Parmi les souverains européens du XVIe siècle, il était à la mode de s'intéresser aux enseignements secrets – l'alchimie et l'astrologie. Même le grand-père d'Ivan le Terrible, Ivan III (1440-1505), s'intéressait aux propriétés secrètes des pierres précieuses ; et Ivan IV (le Terrible) lui-même (1530-1584) se tenait à la cour des magiciens. D'Angleterre, il a invité l'astrologue Eliseus Bomelius pour qu’il prépare des poisons, qu'Ivan utilisait activement afin d’éliminer les dignitaires indésirables. Bomelius réalisait également des prédictions astrologiques. À Moscou, on le maudissait, on l’appelait « le malicieux magicien Bomelius » et le considérait comme un sorcier noir. Finalement, il a été rôti vivant puis est mort dans un cachot lorsqu’Ivan a découvert qu'il était espion pour le compte de la Suède.

Toutefois, la fascination du tsar pour l'astrologie ne s'est pas arrêtée là. Comme en témoigne le voyageur Jerome Gorsey, plus de 60 mages lapons ont été amenés à Moscou et, à la demande d'Ivan, lui ont prédit à l’aide des étoiles le succès des campagnes militaires, réformes et autres entreprises engagées par sa personne. Les mages, selon la légende, auraient également prédit la mort du souverain, qui l'a surpris alors qu’il jouait aux échecs, autre passe-temps célèbre d'Ivan le Terrible.

- **Bloc de données**:
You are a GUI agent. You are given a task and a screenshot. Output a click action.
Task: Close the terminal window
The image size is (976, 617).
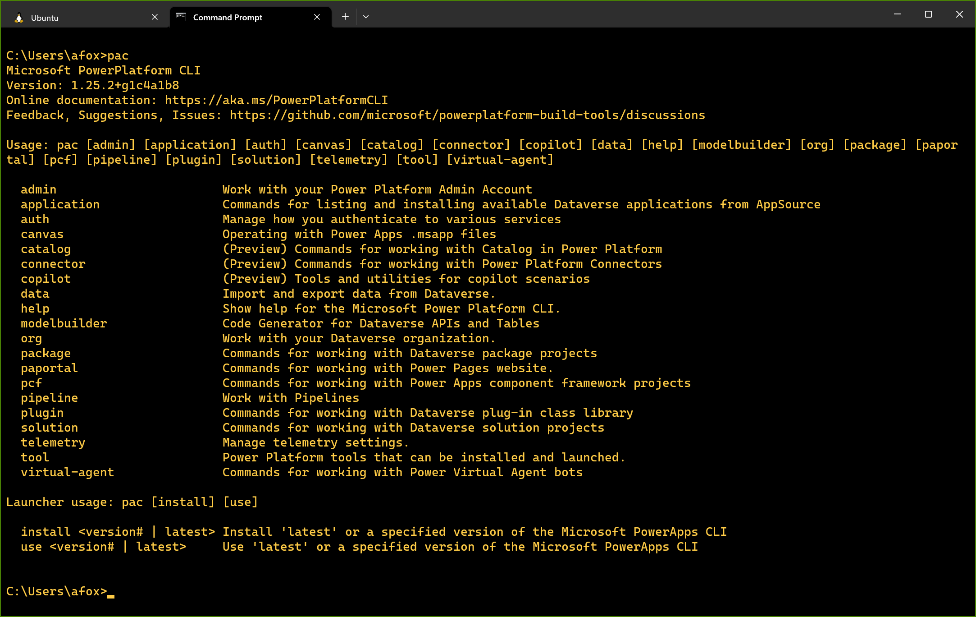click(959, 14)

- **Consigne écrite**: Dans l'extrait sur Ivan le Terrible, recopiez tout le passage depuis « Toutefois, la fascination » jusqu'à « d'Ivan le Terrible. » en substituant « devins » à « mages ».

- **Corrigé type**:
Toutefois, la fascination du tsar pour l'astrologie ne s'est pas arrêtée là. Comme en témoigne le voyageur Jerome Gorsey, plus de 60 devins lapons ont été amenés à Moscou et, à la demande d'Ivan, lui ont prédit à l’aide des étoiles le succès des campagnes militaires, réformes et autres entreprises engagées par sa personne. Les devins, selon la légende, auraient également prédit la mort du souverain, qui l'a surpris alors qu’il jouait aux échecs, autre passe-temps célèbre d'Ivan le Terrible.